> [WORK TASK]:
Only the lines from the one containing "Where should I click to: Select" through the end of the data belong in the answer; reproduce them exactly.

> [RECORD SET]:
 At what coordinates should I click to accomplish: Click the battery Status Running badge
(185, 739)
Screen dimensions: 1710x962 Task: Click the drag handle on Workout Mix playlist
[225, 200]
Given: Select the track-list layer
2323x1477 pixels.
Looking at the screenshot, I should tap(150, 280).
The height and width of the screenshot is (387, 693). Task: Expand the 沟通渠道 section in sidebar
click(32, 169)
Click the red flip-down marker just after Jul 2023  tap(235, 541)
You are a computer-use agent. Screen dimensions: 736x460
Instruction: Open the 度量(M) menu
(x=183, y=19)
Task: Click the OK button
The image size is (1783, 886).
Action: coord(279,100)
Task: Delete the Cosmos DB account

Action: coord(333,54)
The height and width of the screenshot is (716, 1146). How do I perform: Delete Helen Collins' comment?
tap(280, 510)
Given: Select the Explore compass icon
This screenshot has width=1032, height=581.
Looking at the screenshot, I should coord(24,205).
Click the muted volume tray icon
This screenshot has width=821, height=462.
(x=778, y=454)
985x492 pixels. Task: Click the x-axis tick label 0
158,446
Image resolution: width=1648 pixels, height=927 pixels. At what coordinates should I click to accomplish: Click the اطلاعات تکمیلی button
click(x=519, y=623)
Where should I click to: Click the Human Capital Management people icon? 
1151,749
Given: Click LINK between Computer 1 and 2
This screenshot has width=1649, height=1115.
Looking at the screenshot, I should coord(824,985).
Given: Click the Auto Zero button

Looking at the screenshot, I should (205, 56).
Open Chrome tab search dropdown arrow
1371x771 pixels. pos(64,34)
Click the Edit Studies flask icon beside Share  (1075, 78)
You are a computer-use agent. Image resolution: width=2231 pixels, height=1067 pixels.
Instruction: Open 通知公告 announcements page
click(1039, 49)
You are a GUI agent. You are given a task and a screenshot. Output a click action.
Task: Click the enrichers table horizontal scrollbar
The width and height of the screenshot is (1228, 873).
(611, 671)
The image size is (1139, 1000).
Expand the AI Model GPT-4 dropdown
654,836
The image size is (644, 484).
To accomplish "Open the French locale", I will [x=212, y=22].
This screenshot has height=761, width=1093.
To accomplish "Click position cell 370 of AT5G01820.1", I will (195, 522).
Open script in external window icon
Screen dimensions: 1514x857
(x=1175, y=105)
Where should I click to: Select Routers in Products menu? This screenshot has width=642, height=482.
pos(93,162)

> [YOUR RESPONSE]:
Where should I click to: Select Routers in Products menu? This screenshot has width=642, height=482.
pos(93,162)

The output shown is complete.